━━━━━ Dataset entries

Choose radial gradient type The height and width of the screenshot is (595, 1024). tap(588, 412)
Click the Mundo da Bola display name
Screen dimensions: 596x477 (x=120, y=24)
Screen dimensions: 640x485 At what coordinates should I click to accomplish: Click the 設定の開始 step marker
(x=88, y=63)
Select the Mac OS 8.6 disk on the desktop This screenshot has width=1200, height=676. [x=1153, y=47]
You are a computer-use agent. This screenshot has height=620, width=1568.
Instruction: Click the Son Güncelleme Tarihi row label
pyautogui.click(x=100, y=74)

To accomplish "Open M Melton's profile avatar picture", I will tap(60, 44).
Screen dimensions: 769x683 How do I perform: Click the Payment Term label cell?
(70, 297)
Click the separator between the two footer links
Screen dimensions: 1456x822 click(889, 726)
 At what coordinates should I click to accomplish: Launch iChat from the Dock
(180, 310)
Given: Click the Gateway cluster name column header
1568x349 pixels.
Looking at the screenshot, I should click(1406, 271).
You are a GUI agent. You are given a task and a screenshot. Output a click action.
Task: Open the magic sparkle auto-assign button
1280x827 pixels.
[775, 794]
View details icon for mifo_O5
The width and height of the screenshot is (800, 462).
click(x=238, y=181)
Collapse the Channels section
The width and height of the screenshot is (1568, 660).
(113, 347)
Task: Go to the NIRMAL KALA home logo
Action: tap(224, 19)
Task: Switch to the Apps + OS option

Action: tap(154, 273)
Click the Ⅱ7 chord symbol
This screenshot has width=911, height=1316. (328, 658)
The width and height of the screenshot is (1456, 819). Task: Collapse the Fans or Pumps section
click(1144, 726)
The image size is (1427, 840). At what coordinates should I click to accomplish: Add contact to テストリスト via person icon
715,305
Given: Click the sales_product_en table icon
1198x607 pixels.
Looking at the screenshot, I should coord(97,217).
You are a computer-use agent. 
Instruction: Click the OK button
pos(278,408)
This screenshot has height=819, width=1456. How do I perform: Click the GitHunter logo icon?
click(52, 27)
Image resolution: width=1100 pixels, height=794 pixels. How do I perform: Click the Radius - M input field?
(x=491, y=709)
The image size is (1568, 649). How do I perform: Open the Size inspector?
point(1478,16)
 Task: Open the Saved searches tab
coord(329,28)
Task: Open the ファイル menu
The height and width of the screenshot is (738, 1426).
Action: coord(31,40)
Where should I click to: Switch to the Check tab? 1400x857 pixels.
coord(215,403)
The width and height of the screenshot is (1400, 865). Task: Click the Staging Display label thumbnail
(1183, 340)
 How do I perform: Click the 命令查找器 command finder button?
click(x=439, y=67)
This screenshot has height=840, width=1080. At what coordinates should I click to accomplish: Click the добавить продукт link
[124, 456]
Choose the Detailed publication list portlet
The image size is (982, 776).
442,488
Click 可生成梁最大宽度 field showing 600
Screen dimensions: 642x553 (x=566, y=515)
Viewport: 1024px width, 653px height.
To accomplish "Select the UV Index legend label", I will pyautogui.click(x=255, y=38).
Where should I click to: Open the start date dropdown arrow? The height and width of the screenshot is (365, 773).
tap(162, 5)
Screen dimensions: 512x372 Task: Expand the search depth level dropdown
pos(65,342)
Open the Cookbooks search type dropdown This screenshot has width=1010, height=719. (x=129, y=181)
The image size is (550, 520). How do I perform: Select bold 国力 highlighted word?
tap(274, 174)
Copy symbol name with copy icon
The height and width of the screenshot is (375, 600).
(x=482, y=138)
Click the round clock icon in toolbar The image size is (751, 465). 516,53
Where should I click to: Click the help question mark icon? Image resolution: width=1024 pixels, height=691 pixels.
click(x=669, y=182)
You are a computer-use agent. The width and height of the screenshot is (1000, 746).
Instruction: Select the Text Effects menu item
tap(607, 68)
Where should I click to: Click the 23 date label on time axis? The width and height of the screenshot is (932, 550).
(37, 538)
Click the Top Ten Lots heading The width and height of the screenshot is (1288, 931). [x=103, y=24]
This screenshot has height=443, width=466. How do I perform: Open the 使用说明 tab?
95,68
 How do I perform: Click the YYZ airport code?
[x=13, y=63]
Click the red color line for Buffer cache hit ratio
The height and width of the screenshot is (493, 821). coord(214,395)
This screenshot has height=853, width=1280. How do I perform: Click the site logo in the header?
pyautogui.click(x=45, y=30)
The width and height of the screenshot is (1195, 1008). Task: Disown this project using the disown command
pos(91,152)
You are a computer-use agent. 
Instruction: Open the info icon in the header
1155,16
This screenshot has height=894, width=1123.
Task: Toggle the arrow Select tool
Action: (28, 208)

━━━━━━━━━━

§ What is required: Return every line of the material above that contains the word "logo".

§ Task answer:
Task: Go to the NIRMAL KALA home logo
This screenshot has height=819, width=1456. How do I perform: Click the GitHunter logo icon?
This screenshot has height=853, width=1280. How do I perform: Click the site logo in the header?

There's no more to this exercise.